AMARILLO, TX - The Texas Voter ID Bill requiring citizens to present a valid photo ID at the polls is being debated in Washington this week.
The trial which began Monday morning will determine the fate of the law passed by the Texas Legislature in 2011.
The U.S. Justice Department argues the law is unconstitutional.
"I don't understand the big disagreement about it," state representative John Smithee said. "We show an ID everyday. I show mine to cash a check, use a credit card and get on an airplane. I don't understand why you wouldn't show an ID to go vote."
The state says the bill will help deter election fraud. The Justice Department isn't disputing that. Instead, the department says the bill is a violation of the Voting Rights Act because it would leave approximately 1.4 million registered voters in the darks, many of whom are immigrants and may not have a valid photo ID.
"I don't see why that would be a problem," immigration counselor Al Muniz said. "If you are able to vote, you are a citizen. If you are a citizen, you have an ID and that way you don't have any problems."
He says most immigrants have some form of photo ID, whether it be a drivers license or passport.
He too doesn't understand what all the controversy is about.
"You have to be a citizen in this country to vote," he said. "Just don't worry about anything else.
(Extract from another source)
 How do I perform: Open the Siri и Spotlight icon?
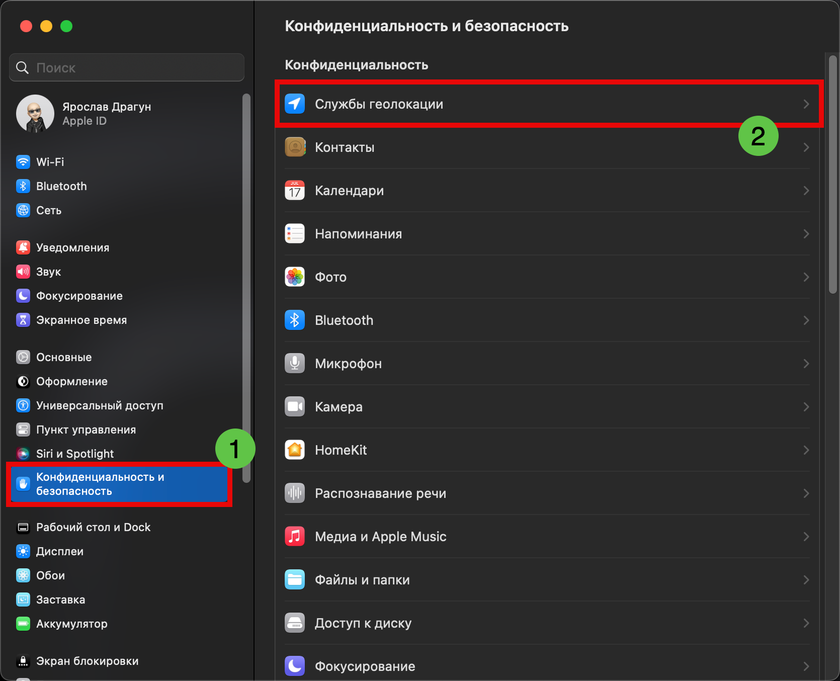[23, 454]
Get whatever they need you to get and go vote."
The photo ID requirement is currently a standard for every resident living in Texas.
Muniz says showing an ID shouldn't be a problem.
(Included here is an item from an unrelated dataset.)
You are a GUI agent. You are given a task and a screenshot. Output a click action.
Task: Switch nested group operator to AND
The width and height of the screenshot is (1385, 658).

"If you get discouraged because you don't show an ID, you will not make your voice valid later on and you will be the group complaining because they don't have what they want," he said. "Just go vote and make your presence in this country."
According to the Texas Attorney General's office in Austin, not a single case of voter ID fraud has been prosecuted here thus far.
The ruling on the Texas Voter Bill is expected to be made later this week.